“Desde 2023 e estou a ser simpárico, que há filas no Aeroporto de Faro, com o EES ficou tudo muito pior” Eliseu Correia
A poucos dias de começar o Verão, perante o cenário de guerra que se continua a viver no Mundo, sendo inerente a isso a instabilidade do preço dos combustíveis, com tantas incertezas quanto ao futuro, o Podcast TánaHora – exclusivo do jornal diariOnline Região Sul – foi ao encontro da EC Travel, para com o seu CEO, Eliseu Correia, com os indicadores que dispõe, se possível, prever como vai ser este Verão turístico para o Algarve.

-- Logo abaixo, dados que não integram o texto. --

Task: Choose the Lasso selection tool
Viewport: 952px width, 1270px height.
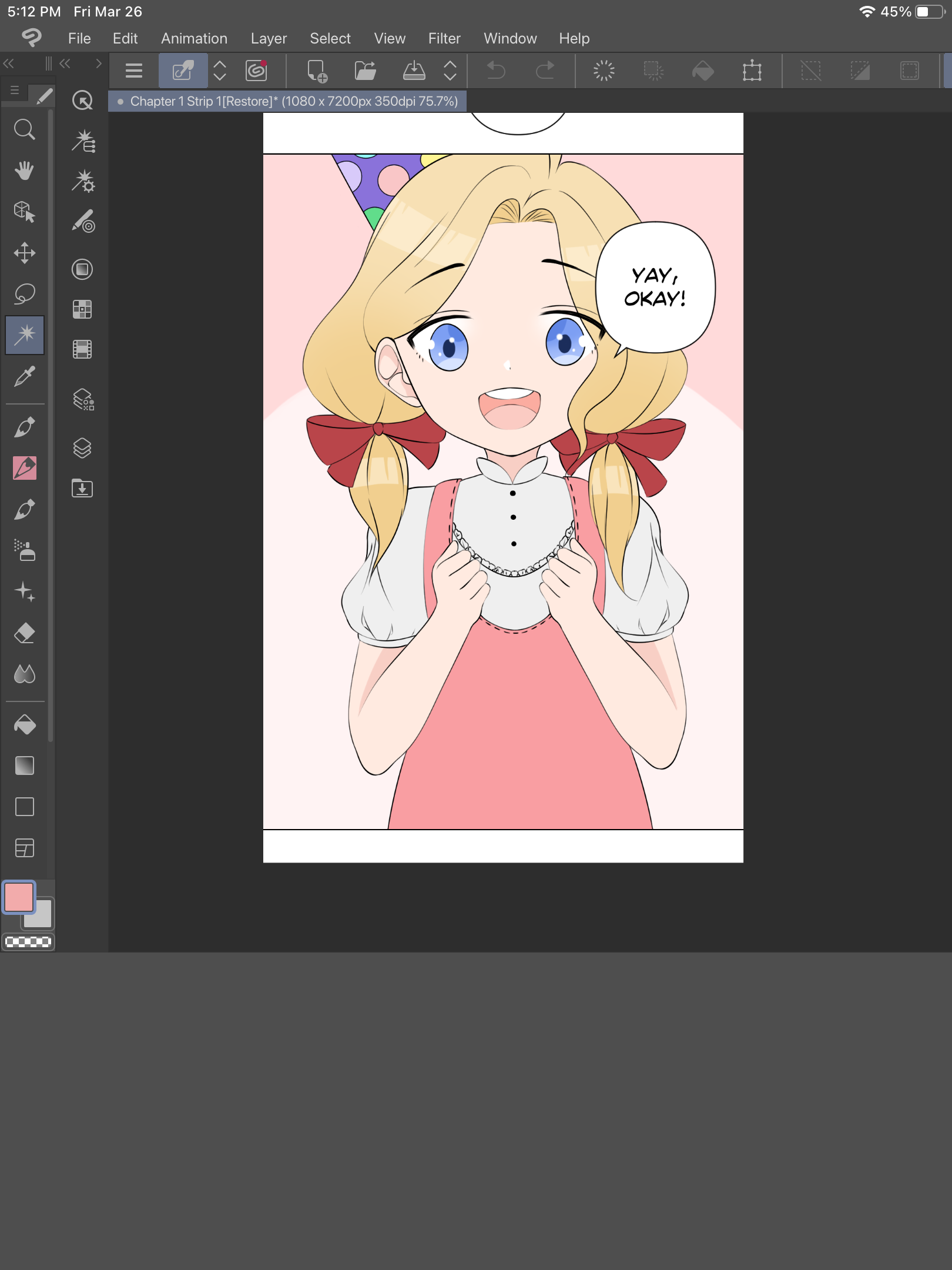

Crítico sobre a ‘polémica dos chapéus de sol’, salientando que se deviar dar importância aos problemas estruturais e não a este tipo de assuntos, Eliseu Correia começou por afirmar que “é natural que neste momento estejamos numa situação difícil, porque a pior coisa que pode acontecer a este negócio do turismo, chama-se incerteza,” e argumenta com vários fatores.
Sobre o EES «(Sistema de Entrada/Saída) sistema automatizado da União Europeia que substitui o carimbo no passaporte por um registo digital e biométrico para viajantes de fora do espaço Schengen» no Aeroporto de Faro, Eliseu Correia é perentório é afirmar que “devia ser suspenso já, acrescentando que da promessa de reforço de pessoal à realidade ainda nada foi concretizado.”

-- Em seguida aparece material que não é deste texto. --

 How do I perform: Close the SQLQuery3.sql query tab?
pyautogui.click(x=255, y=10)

Sobre a possível escassez de Jet Fuel (combustível para os aviões a jato), o CEO da EC Travel argumenta com a analogia que é necessário distinguir a verdade do aproveitamento e explica.
“Este Verão vai ser muito difícil, vai ser um Verão que vai exigir de toda a gente o seu melhor, e toda agente inclui as pessoas que tomam as decisões, é por isso que eu falei nos chapéus de sol, que é para demonstrar que temos realmente problemas estruturais e cenários que são preocupantes para todos nós, e para o nosso Algarve, podem ser desastrosos, e que os chapéus de sol é um bocadinho como o problema das Bolas de Berlim, que custavam dois euros o ano passado, roça o ridículo se estar a perder tempo com isso, quando se devia perder tempo com aquilo que é crucial para a sobrevivência do Algarve como destino turístico, especialmente neste Verão de 2026”, diz Eliseu Correia em final de conversa.